Sentinelle dei libri (tipo una proposta)

Premesso che, dal mio punto di vista, difendere la famiglia tradizionale è come difendere la deriva dei continenti, quello che più mi contraria di questa sorta di movimento (o quello che è, che da quando c’è il M5S non puoi più dare del movimento a nessuno che subito si offende) chiamato Sentinelle in piedi è il fatto che, nel loro modo di manifestare, nella loro posa, abbiano incluso un libro da tenere in mano. Cioè, loro dicono di leggerlo, il libro, ma se non lo fanno a voce alta è impossibile accertarlo. Forse lo guardano e basta. D’altra parte è pieno di persone che si atteggiano a lettori, coi libri in mano, in tasca, in borsa, poi non leggono una riga.
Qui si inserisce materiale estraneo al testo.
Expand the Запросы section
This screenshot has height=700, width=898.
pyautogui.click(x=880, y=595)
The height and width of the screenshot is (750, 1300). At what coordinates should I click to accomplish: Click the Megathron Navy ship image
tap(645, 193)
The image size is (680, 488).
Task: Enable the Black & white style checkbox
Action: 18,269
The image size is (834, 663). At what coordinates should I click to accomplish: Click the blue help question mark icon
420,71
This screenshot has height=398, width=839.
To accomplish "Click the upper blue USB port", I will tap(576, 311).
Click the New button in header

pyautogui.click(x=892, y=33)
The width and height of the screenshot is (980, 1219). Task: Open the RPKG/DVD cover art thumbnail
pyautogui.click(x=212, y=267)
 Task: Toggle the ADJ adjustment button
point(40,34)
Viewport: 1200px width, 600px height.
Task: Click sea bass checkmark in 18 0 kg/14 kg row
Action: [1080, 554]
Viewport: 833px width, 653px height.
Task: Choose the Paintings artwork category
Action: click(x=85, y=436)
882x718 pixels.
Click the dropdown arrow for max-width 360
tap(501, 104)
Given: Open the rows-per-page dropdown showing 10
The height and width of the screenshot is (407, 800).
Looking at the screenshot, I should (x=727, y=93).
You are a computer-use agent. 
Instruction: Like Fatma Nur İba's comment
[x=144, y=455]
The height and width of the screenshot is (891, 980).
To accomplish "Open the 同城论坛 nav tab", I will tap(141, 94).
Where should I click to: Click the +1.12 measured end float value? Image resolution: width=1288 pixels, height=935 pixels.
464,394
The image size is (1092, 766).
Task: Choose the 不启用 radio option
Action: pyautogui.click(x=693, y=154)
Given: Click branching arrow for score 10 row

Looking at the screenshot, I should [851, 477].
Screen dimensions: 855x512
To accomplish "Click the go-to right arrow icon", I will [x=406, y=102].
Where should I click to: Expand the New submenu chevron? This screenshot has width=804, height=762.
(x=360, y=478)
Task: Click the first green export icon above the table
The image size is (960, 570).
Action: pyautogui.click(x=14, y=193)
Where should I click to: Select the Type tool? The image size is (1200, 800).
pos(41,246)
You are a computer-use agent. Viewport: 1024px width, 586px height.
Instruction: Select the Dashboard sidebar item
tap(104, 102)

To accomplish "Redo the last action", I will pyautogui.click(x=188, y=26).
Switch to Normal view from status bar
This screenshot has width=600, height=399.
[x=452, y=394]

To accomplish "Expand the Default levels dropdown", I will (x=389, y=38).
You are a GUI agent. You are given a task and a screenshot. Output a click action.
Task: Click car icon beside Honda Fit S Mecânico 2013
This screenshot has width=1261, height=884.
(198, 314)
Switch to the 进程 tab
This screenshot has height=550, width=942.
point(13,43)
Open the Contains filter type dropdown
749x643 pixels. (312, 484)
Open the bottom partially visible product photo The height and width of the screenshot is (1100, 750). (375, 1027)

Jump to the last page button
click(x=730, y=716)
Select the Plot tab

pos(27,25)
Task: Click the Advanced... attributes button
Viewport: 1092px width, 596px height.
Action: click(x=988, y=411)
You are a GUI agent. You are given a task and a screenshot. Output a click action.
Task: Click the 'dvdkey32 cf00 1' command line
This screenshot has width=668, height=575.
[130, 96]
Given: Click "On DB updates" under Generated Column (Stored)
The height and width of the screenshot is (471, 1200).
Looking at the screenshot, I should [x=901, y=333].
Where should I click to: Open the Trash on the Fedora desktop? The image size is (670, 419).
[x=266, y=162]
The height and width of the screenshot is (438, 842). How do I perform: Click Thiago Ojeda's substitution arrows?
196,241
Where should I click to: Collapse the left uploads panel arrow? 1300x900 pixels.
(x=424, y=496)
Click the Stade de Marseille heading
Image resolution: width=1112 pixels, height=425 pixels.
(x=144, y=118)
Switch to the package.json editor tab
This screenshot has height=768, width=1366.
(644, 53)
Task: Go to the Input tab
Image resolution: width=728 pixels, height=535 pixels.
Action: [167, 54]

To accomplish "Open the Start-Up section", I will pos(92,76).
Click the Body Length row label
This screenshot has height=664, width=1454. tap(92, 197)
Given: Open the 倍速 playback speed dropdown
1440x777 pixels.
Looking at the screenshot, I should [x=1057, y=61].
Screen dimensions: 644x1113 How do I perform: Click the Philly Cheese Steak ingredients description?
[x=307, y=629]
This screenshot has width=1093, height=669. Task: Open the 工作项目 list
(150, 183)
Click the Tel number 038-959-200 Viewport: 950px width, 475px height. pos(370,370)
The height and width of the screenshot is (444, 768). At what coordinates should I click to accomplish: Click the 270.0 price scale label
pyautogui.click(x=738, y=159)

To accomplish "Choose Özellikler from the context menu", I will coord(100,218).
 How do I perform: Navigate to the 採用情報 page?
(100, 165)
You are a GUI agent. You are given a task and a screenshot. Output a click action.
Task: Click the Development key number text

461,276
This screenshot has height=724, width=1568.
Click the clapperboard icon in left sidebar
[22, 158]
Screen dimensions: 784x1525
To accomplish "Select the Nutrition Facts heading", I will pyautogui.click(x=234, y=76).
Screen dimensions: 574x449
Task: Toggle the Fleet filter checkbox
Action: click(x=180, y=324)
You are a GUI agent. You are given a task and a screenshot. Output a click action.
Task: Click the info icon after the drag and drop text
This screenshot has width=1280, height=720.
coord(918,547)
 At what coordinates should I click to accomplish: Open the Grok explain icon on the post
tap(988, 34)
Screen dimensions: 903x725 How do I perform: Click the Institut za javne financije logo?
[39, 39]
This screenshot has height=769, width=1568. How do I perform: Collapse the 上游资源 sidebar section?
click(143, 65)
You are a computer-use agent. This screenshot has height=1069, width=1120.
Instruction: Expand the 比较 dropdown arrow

Fosse stato un flashmob per promuovere la lettura, questa cosa avrebbero tutto il mio appoggio, forse anche la mia partecipazione. C’è un bisogno di lettori in Italia che non ve lo sto a dire. Così com’è però, mi spiace, devo schierarmi contro. E devo farlo in difesa dei libri. Loro difendono la famiglia tradizionale, e io difendo i libri. Voglio difenderli da questo sfruttamento che le Sentinelle ne fanno, da questo piegarli, contro la loro volontà, al messaggio che cercano di diffondere.

Trovo sia un atto di grande viltà prendere un libro, incapace di dissociarsi, di difendersi, e tenerlo in mano, magari anche leggerlo, per dare un tono alla tua protesta, per fornire un in più alle tue ragioni. Vedi?, vuoi dirmi, non sono un retrogrado come credi, perché sto leggendo un libro, non ho un cervello pieno di ragnatele e segatura, perché sono un lettore, e i lettori sono gente sveglia, e siccome siamo gente sveglia, questa nostra protesta è ancor più legittima.

Solo che, sentinella, non è che il libro ti si è lanciato tra le braccia buttandosi dagli scaffali della libreria per venire con te a manifestare. L’hai costretto. Magari nel libro c’è scritto tutto il contrario di quello che tu vuoi comunicare in piedi in una piazza con lui in mano. Magari il libro non la pensa come te. Che diritto hai di sfruttarlo così, per i tuoi fini?

Allora io adesso organizzo un movimento (cioè, non un movimento, qualcos’altro) che quando tu, sentinella, scendi in piazza col libro, io vengo lì e te lo strappo dalle mani, e lo porto al sicuro, magari in una biblioteca, dove quelli che lo vogliono leggere davvero possono farlo.